A footstep, just one, then a car roared by, a hole in the muffler, and he lost her. Jim reached out again for the car, finding he wasn't standing completely upright. That happened sometimes, without a horizon to fix on, if he was concentrating on something else, he'd find himself leaning one way or another, his posture less than perfect. He let Hank into the car, then followed, slamming his door in time with Karen's.
"If everyone slammed their car doors at the same time in this city, we'd be in big trouble," Karen grumbled, starting the ignition.
"What now?" Jim asked, hooking in his seatbelt.
"Head back. Maybe run Mr. Hanson through CBI again."
Jim rolled his window down, grinning. "You had too much fun with that last time."
"Okay, so I'll Google him."
Hank jutted his panting face next to Jim's head in order to look out the windshield, or join the conversation.
A tune played by bells sped past the car. "Was that the ice cream man?" Jim asked. He followed the sound, listening ahead, straining his ears the same way he used to squint into the distance. Being blind was more three dimensional, forming pictures behind as well as ahead, but it was also more confined, sounds moving in and out of range.
"You want me to pull him over for speeding?"
Jim grinned. "Yeah, I kinda do. It'll be better than spending all morning on paperwork."
"I'll buy you a popsicle when we get back, okay? I don't think it'd go over to well if I was the one who had to arrest the ice cream man."

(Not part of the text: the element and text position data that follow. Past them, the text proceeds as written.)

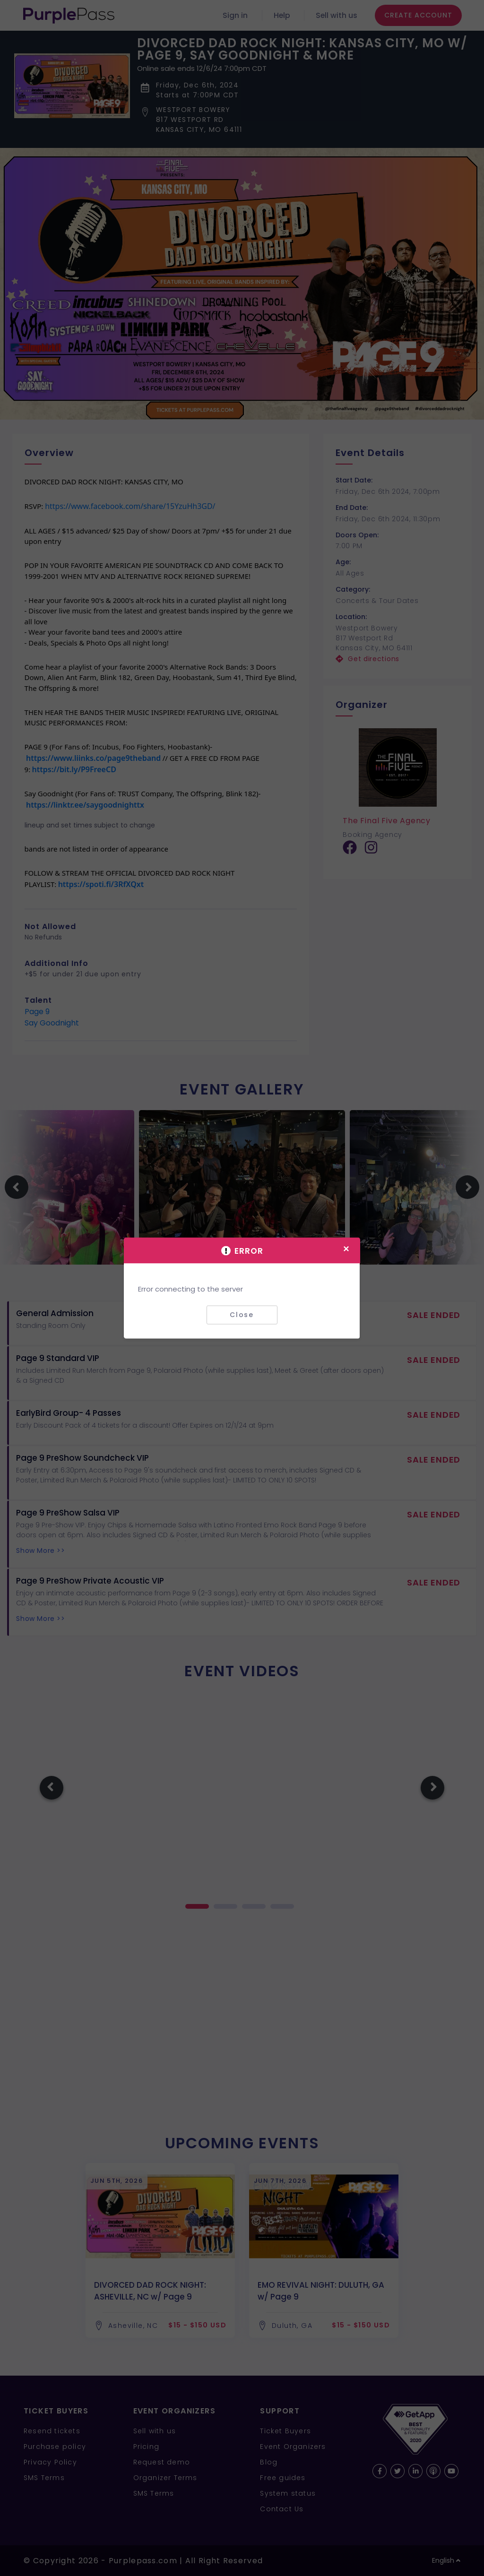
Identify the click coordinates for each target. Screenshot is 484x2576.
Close (242, 1314)
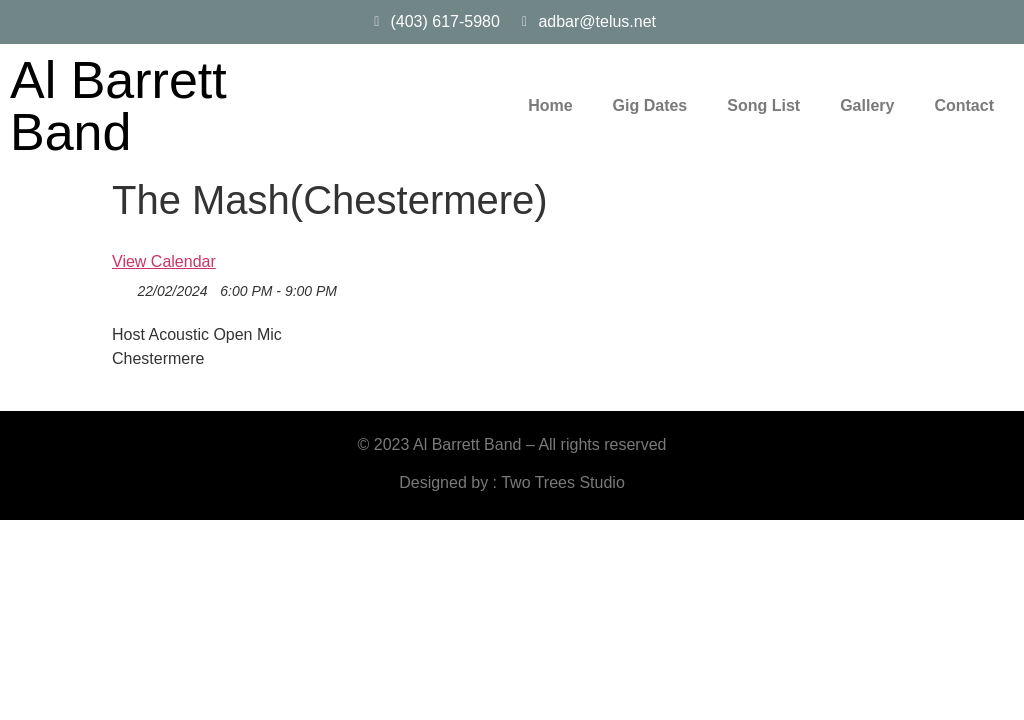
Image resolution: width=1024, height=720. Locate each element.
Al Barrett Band (118, 106)
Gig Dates (650, 105)
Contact (964, 105)
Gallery (867, 105)
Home (550, 105)
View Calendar (164, 261)
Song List (763, 105)
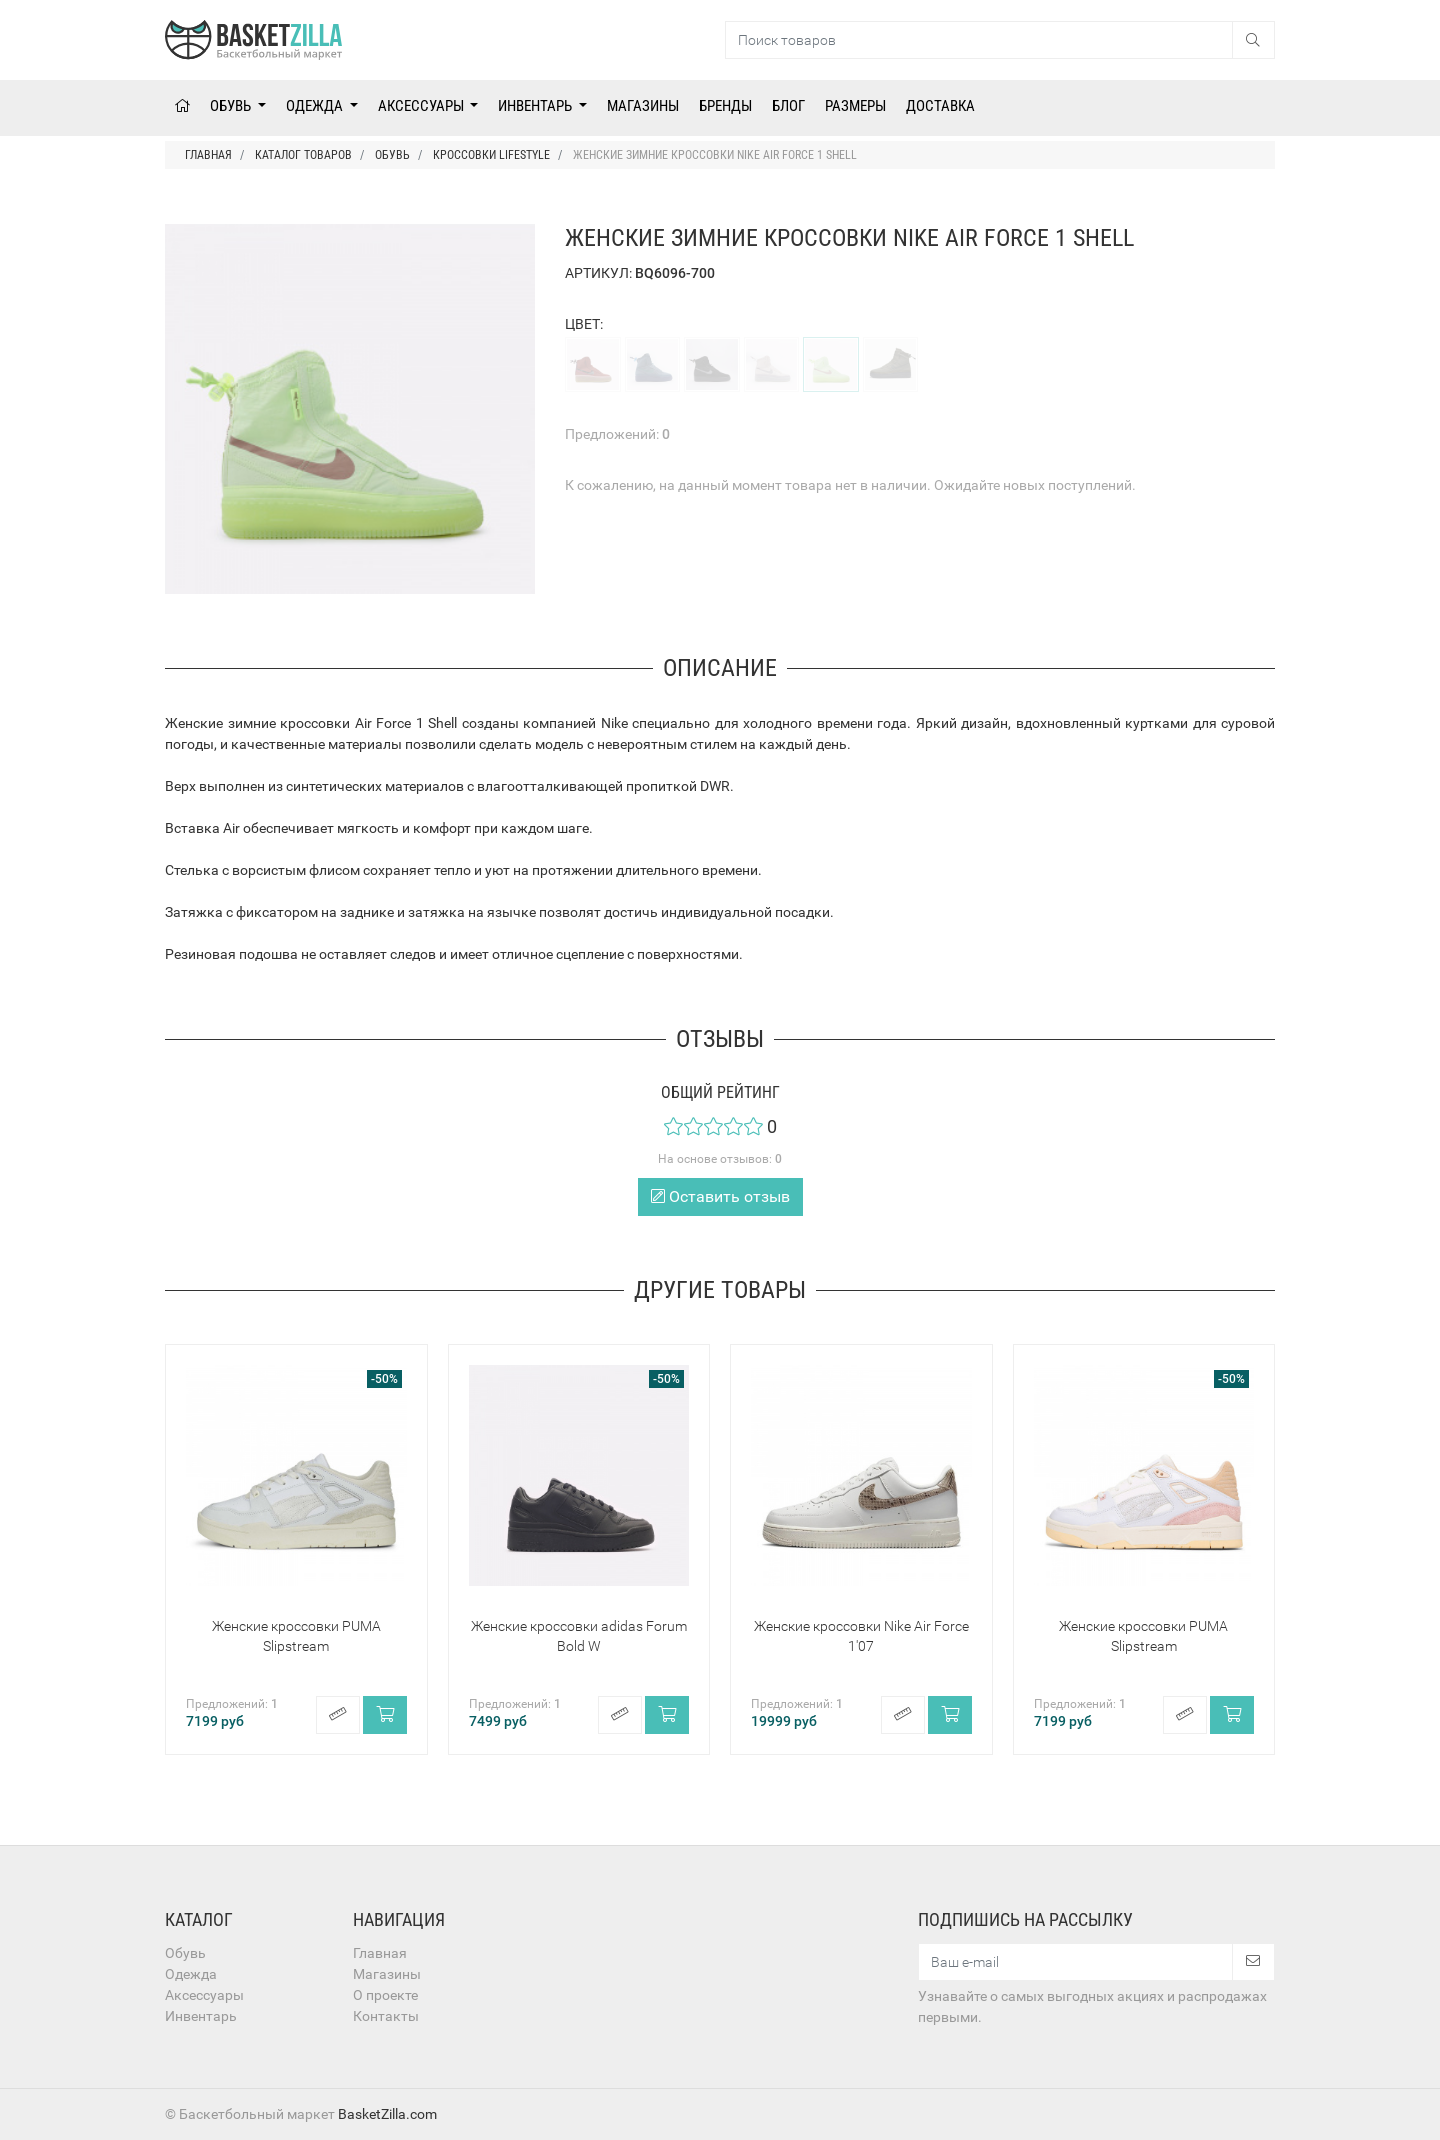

"Something to tell your grandkids."
"Don't start."
Jim loosened his tie. "Start what?"
"Nothing."
"No, really."
"If this heat doesn't let up, we should ask to work the night shift for a while."
"Really, Karen."
"Yes, really."
"Do I often ask about your grandchildren? I didn't realize you had any."
"Jim—"
"Karen."
"My mom called. "Karen, Karen,"" Karen imitated with a slight accent, sounded very Jersey, to the point of almost being Jewish, ""how's your man friend?""
"Your man friend?"
"She always asks that." She sighed heavily. ""'Cause you know Aaron's got a girl and they're going to be getting married.""
"Aaron's your brother?"
"Yeah. "Karen, dear, I'm not getting any younger and you should settle down. You've done the exciting thing, now it's time you settled down.""
"She's not getting any younger?"
"She wants grandkids, Jim. Doesn't your mom ever ask you why you and Christie haven't…?"
He shook his head. "She died. I was 18, so I joined the army."
"Oh. I, uh—"
"Get out, see the world."
"Did you?"
"Yeah. I saw the world. Saw a little more than I wanted to." He imagined her nodding in the silence. Hank pulled back and stuck his head out the window, panting hard into the wind. "But Karen," he said, focusing on her impersonation, "how long's your mother been Jewish?"
She laughed. "Since her best friend is Jewish. She moved up here from Puerto Rico, she thought everyone talked like that."